Вышли на улицу и только сейчас увидели, как прекрасен этот город. Он был невероятно красив и ярок, словно сошёл со страниц сказки. Даже красивее, чем Вроцлав. Мощёные булыжниками улицы с тротуарами; площади с каменными лавочками; стилизованные под старину фонари. Вывески на польском и немецком языках. Кажется, ещё немного, и из-за угла появится карета с какой-нибудь принцессой.
— Пойдём погуляем, найдём какую-нибудь харчевню, — предложила Сахариха, закуривая сигарету.
Погода стояла не по-осеннему тёплая, а может, такая и была здесь постоянно. Жека, глядя на зелёную траву и бегающих в лёгких куртках детей, вспомнил зимний Н-ск с морозом в минус тридцать пять, кучами снега на улицах, гудящей на полную катушку ТЭЦ и вонь от заводских труб. Даже поёжился от таких воспоминаний. Как будто из ада выбрался. Тут, конечно, тоже не сахар, как, наверное, и везде, но, по крайней мере, климат и погода лучше, чем в Сибири.
До сосисочной идти пришлось недолго — на каждой улице находились масса кафе и забегаловок, в том числе и летних, где кучковался народ, что удивило Жеку. В России такого рода общепит не был развит, поход в кафе в 1992 году был доступен единицам, а чтоб открыть летнее кафе, не могло быть и речи — досаждали бы бомжи, пристающие к посетителям, всякого рода алкашня и беспризорники. Глядя на европейскую сытость, Жека испытывал стыд за свою родину. И небольшую жалость, что не удалось до конца довести свои планы по улучшению жизни в родном городе. Сейчас придётся улучшать жизнь немецких бюргеров, которые и так как сыр в масле катались…
Зашли в небольшую немецкую сосисочную в центре старого квартала. На вывеске был изображён толстый румяный мужик в поварской одежде, поварском колпаке, с громадным блюдом дымящихся сосисок в одной руке и с тремя кружками пива в другой. Вывеска говорила красноречивей, чем название «Würstchen und Bier», написанное готическими буквами над дверью.

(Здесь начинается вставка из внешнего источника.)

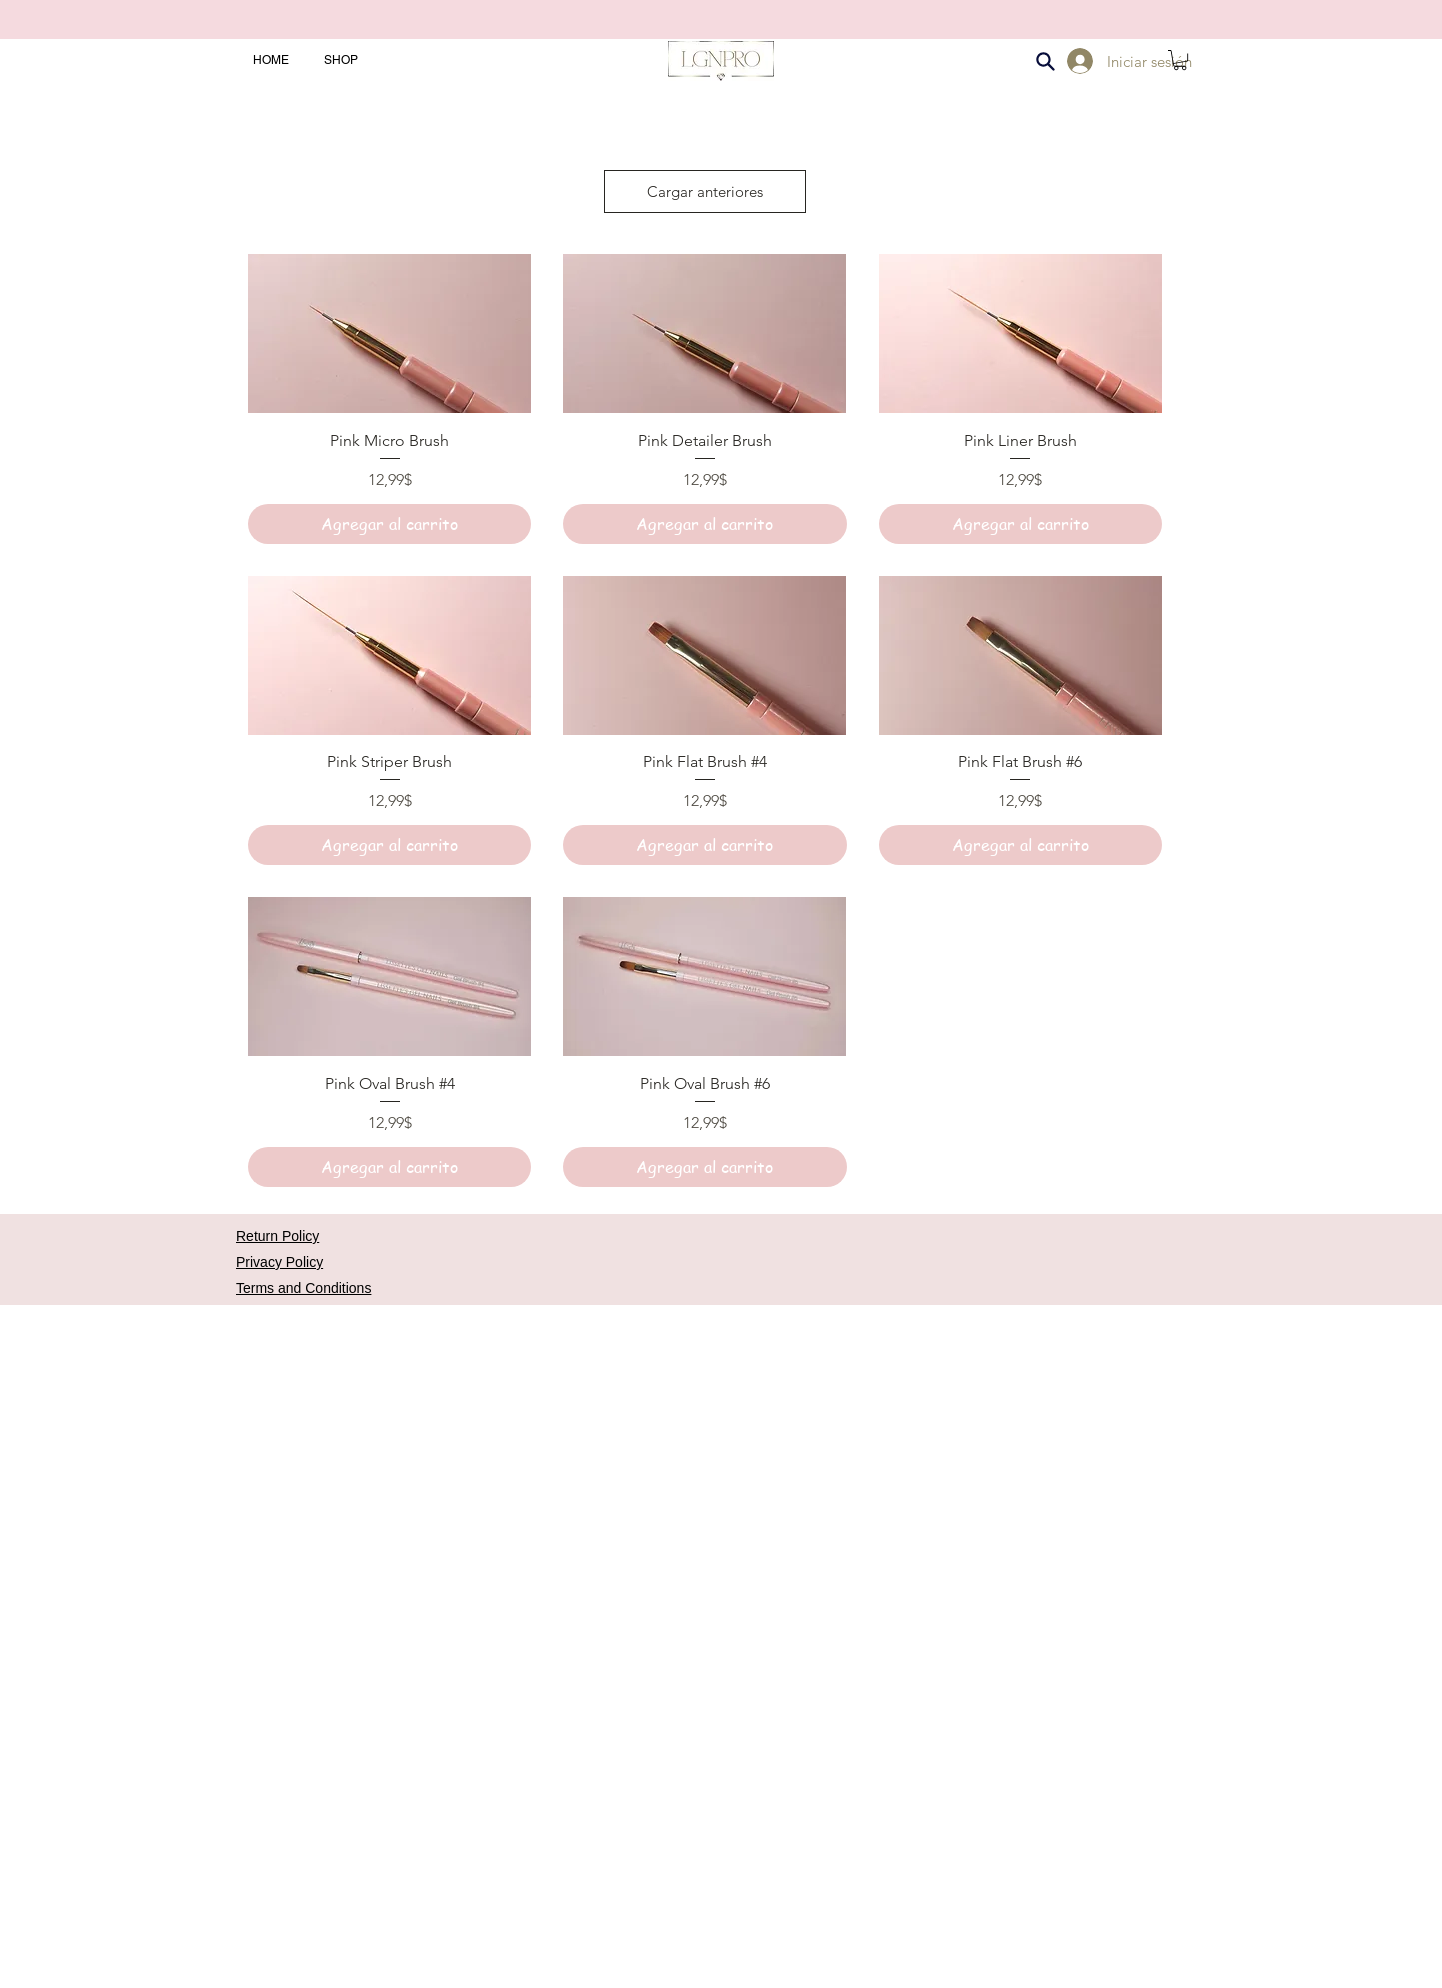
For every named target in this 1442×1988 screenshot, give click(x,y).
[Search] (1045, 61)
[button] (1180, 60)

Внутри было тихо и уютно, несмотря на пивной статус заведения. Посетителей мало. Возможно, этому способствовали не низкие цены — походу, заведение считалось элитным. Пивная построена в старом готическом стиле. Рядами стояли длинные дубовые столы с резными скамьями. Стены отделаны диким камнем, развешаны гобелены и муляжи оружия. Горело настоящее пламя в настоящем очаге. С потолка на цепях свисали круглые бронзовые люстры с лампами-свечками.
— Как тут мило! — восхитилась Сахариха.
Не успели войти, как подошла милая светловолосая официантка в коротком национальном немецком платье дирндль — блузке с коротким рукавом и ярком цветастом сарафане с плиссированной юбкой.
— Нам баварского пива и закуски, — по немецки сказал Жека, отворачивая взгляд от стройных ножек официантки.
— Минутку, сейчас принесу! — улыбнулась официантка и исчезла в глубине заведения. Однако она действительно вернулась через пару минут, неся две литровые кружки холодного светлого пива и блюдо с закусками.
И, пожалуй, это были не просто закуски, а целый обед. На подносе стояли брецели — крендели, посыпанные солью, квашеная капуста зауэркраут, белые колбаски из телятины с беконом — вайсвурсты, а также сосиски из крупно порезанной свинины, приготовленные на гриле и приправленные имбирём и кардамоном. Кроме того, на подносе кучей лежали жареные свиные рёбра, посыпанные специями и политые медово-горчичным соусом.
Запах стоял восхитительный. Да… Ради всего этого стоило жить…
Глава 8
Заруба с боснийцами
После сытной еды посидели ещё немного, покуривая сигареты, допили пиво и вышли на улицу.
— А тут не так уж и плохо! — заявила Сахариха. — По крайней мере, никаких отморозков и бандитов, как у нас.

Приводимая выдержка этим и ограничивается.